In the face of such evil some people believe that they must assert, and others that they must deny, that even people who have done such deeds are sacred. Few people will say that in full seriousness because only someone who is religious can do it. But there are people who are not religious who want to say what they hope will be a secular equivalent of it and they will hunt for one of the inadequate expressions available to us to do it. They may say that even such people are infinitely precious, or that they are ends in themselves, or they may say, more simply, that even such people are owed unconditional respect, meaning, not that they are deserving of esteem, but that they are owed a kind of respect that is not conditional upon what they have done and that cannot be forfeited. Some will say that even the most terrible evildoers are owed this respect as human beings and that we owe it to them because we are human beings. That amounts to saying they remain our fellow human beings whatever they do. Many find that incomprehensible. They are likely to retort that if someone is to be treated or respected as a human being then they must behave like a human being. That seems to be sober common sense.
In (academic) philosophy examples such as these are often called ‘hard cases’, by which it is meant that they present serious difficulties for a philosophical thesis and it is implied that philosophical theories are judged according to how they deal with them. Consequentialists often present examples of the increasingly horrific consequences of someone’s refusal to do evil to see at what point their opponents will crack. They think of such examples as hard cases that any account must accommodate under pain of inadequacy and they think that they alone can do it comfortably. The concept of a hard case presupposes a certain conception of ethical reflection: that it aspires to be, at best, theorising. Hard cases test theories and, on this conception, provide challenges that may, in principle, be met in thought alone, in abstraction and at a distance from the actual situations they describe.
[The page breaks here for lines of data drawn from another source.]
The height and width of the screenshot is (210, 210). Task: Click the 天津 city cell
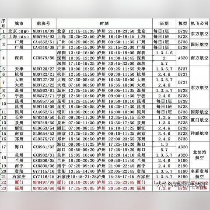(19, 69)
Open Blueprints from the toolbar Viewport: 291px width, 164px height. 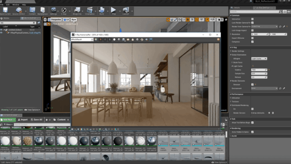click(77, 11)
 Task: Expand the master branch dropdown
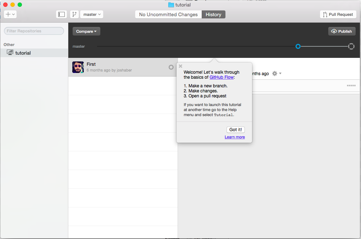pyautogui.click(x=92, y=14)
In Gorgias, Polus presents an ever-worsening catalogue of horrors against Socrates who said that it is better to suffer evil than to do it and that it is better for the evildoer to be justly punished than to escape such punishment:
What do you mean? If a man is arrested for the crime of plotting a dictatorship and racked and castrated and blinded with hot irons and finally, after suffering many other varieties of exquisite torture and seeing his wife and children suffer the same, is crucified or burnt at the stake, will he be happier than if he gets off, establishes himself as a dictator, and spends the rest of his life in power doing as he chooses, the object of envy and admiration to natives and foreigners alike? Is this what you maintain that it is impossible to prove untrue?2
Socrates replies that Polus is trying to frighten him with bogeys. That, from the point of view of someone who sees Polus as legitimately presenting hard cases to test the Socratic claim, will seem to be merely evasive. But we do not know how Socrates would have responded had he actually been confronted with an example such as Polus describes. The difference is relatively unimportant if we think that actual experience of the situation at best supplies reflection with data that might otherwise have been unavailable to it, or a psychological impetus to change our moral principles. Natural though that conception of the cognitive significance of experience may be, it is profoundly mistaken. I shall argue that in Chapter 15, but at this stage I do not want the point of my remark, that even in the presence of such evil as is described by Kaplan some people assert that every human being is owed unconditional respect, to be interpreted in the light of such a conception of the cognitive importance of experience. I am not suggesting that Kaplan has presented us with a hard case that we should use to test certain ethical theories.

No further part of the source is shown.